Nothing in the records should change; write them all out exactly.

SOURCE DATA —
^^^^

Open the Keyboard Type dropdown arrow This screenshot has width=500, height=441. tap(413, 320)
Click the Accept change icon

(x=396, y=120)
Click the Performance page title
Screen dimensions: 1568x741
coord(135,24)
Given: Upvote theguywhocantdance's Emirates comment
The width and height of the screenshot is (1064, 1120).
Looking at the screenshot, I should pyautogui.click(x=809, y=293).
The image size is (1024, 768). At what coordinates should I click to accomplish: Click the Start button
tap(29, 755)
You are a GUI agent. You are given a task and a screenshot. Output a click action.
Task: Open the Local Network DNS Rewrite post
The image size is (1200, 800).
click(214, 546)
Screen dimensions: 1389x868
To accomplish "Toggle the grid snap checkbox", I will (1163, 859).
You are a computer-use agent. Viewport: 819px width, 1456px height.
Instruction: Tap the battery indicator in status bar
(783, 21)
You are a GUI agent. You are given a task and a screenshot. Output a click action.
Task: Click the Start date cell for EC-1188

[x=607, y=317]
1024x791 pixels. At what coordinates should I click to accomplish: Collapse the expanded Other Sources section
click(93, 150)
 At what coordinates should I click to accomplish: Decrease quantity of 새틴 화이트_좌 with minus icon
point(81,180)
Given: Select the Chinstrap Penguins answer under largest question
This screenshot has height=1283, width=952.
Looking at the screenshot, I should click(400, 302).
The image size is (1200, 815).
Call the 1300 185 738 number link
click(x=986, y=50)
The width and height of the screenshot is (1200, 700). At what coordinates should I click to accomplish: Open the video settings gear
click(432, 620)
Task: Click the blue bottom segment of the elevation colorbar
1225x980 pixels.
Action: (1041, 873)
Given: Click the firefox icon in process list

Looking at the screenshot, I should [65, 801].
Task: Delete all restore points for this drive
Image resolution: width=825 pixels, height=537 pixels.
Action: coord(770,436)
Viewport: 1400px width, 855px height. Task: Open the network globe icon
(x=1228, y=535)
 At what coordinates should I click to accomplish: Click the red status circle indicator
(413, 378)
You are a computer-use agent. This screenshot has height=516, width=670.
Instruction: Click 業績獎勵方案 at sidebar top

^^^^

OUTPUT FOR THIS TASK —
Open the Keyboard Type dropdown arrow This screenshot has width=500, height=441. tap(413, 320)
Click the Accept change icon

(x=396, y=120)
Click the Performance page title
Screen dimensions: 1568x741
coord(135,24)
Given: Upvote theguywhocantdance's Emirates comment
The width and height of the screenshot is (1064, 1120).
Looking at the screenshot, I should pyautogui.click(x=809, y=293).
The image size is (1024, 768). At what coordinates should I click to accomplish: Click the Start button
tap(29, 755)
You are a GUI agent. You are given a task and a screenshot. Output a click action.
Task: Open the Local Network DNS Rewrite post
The image size is (1200, 800).
click(214, 546)
Screen dimensions: 1389x868
To accomplish "Toggle the grid snap checkbox", I will (1163, 859).
You are a computer-use agent. Viewport: 819px width, 1456px height.
Instruction: Tap the battery indicator in status bar
(783, 21)
You are a GUI agent. You are given a task and a screenshot. Output a click action.
Task: Click the Start date cell for EC-1188

[x=607, y=317]
1024x791 pixels. At what coordinates should I click to accomplish: Collapse the expanded Other Sources section
click(93, 150)
 At what coordinates should I click to accomplish: Decrease quantity of 새틴 화이트_좌 with minus icon
point(81,180)
Given: Select the Chinstrap Penguins answer under largest question
This screenshot has height=1283, width=952.
Looking at the screenshot, I should click(400, 302).
The image size is (1200, 815).
Call the 1300 185 738 number link
click(x=986, y=50)
The width and height of the screenshot is (1200, 700). At what coordinates should I click to accomplish: Open the video settings gear
click(432, 620)
Task: Click the blue bottom segment of the elevation colorbar
1225x980 pixels.
Action: (1041, 873)
Given: Click the firefox icon in process list

Looking at the screenshot, I should [65, 801].
Task: Delete all restore points for this drive
Image resolution: width=825 pixels, height=537 pixels.
Action: coord(770,436)
Viewport: 1400px width, 855px height. Task: Open the network globe icon
(x=1228, y=535)
 At what coordinates should I click to accomplish: Click the red status circle indicator
(413, 378)
You are a computer-use agent. This screenshot has height=516, width=670.
Instruction: Click 業績獎勵方案 at sidebar top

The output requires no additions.